Andrew Rae Gilchrist


Prof Andrew Rae Gilchrist CBE PRCPE FRSE FRCP was an eminent Scottish cardiologist who served as President of the Royal College of Physicians of Edinburgh 1957 to 1960. He was its longest serving Fellow: 1929 to 1995. He did extensive work on anti-coagulants. In 1959 he was a co-founder of the British Heart Foundation, a charity raising funds for heart research.

Life

He was born on 7 July 1899 the only son of Catherine Hill and her husband, Rev Andrew Gilchrist. He was born in Holywood, County Down in Northern Ireland. His parents were Scots and he was sent to George Watson's College in Edinburgh for schooling.
At the age of 18 he was conscripted into the Royal Field Artillery and served for the final year of the First World War. He graduated from the University of Edinburgh with an Bachelor of Medicine and Bachelor of Surgery in 1921. He was granted a Doctor of Medicine in 1933. His first job was at Addenbrooke's Hospital in Cambridge then he moved to the Princess Elizabeth Hospital for Children before spending a year at the Rockefeller Hospital in New York.

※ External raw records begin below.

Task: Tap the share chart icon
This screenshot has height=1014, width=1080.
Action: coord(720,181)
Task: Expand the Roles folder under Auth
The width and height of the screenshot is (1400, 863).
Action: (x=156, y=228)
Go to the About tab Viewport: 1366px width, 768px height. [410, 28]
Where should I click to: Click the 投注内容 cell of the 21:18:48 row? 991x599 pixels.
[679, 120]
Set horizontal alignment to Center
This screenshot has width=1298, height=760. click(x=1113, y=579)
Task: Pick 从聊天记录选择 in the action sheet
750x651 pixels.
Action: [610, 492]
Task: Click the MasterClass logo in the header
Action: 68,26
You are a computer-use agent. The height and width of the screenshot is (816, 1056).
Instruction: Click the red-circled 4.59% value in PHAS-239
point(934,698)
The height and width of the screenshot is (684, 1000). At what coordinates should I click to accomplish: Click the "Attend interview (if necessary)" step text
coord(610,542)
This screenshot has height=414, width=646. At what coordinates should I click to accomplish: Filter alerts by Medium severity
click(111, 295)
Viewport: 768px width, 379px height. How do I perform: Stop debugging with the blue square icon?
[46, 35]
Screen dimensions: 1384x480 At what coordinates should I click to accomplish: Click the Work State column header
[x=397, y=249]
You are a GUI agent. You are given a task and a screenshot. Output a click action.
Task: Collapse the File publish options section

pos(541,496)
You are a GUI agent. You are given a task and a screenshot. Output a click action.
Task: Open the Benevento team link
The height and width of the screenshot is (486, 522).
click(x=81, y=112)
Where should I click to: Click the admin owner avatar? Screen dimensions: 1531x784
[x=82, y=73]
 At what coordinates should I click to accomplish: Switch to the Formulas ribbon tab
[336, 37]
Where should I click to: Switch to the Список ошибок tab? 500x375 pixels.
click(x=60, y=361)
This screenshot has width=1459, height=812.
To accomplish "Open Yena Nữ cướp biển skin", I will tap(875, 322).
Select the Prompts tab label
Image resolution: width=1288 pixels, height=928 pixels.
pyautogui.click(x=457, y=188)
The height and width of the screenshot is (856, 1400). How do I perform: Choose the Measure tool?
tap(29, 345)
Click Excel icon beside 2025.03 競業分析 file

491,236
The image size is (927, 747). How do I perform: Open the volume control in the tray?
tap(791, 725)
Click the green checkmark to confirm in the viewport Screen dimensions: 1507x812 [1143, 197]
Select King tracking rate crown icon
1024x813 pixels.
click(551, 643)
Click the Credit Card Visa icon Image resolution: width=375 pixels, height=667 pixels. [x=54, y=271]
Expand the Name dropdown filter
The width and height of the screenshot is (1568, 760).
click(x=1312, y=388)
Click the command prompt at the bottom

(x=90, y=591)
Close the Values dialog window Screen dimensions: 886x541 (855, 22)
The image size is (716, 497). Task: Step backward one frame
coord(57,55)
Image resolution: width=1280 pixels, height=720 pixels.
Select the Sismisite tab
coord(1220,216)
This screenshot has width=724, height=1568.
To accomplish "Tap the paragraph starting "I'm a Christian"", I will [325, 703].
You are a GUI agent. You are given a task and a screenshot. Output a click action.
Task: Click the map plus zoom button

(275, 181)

In 1928 he made the first clinical diagnosis and description of myocardial infarction and in 1930 he made the first seven recordings of coronary thrombosis in Europe. He expressed the opinion that heart attacks were a new disease of the 20th century.
From 1931 he worked as a Consultant at the Edinburgh Royal Infirmary alongside Sir Stanley Davidson and Derrick Dunlop. He was an examiner in all Scottish universities plus Makerere University in East Africa and the University of Baghdad. In 1937 he was elected a Fellow of the Royal Society of Edinburgh. His proposers were Edwin Bramwell, Sir Robert William Philip, Arthur Logan Turner and Sir Sydney Smith.
In 1961 he was made a Commander of the Order of the British Empire.
He suffered a myocardial infarction in 1965 forcing him to retire.
He died on 1 March 1995.

Family

In 1931 he married Emily Faulds. They had one daughter and one son. Following Emily's death he married Elspeth Wrightman in 1975.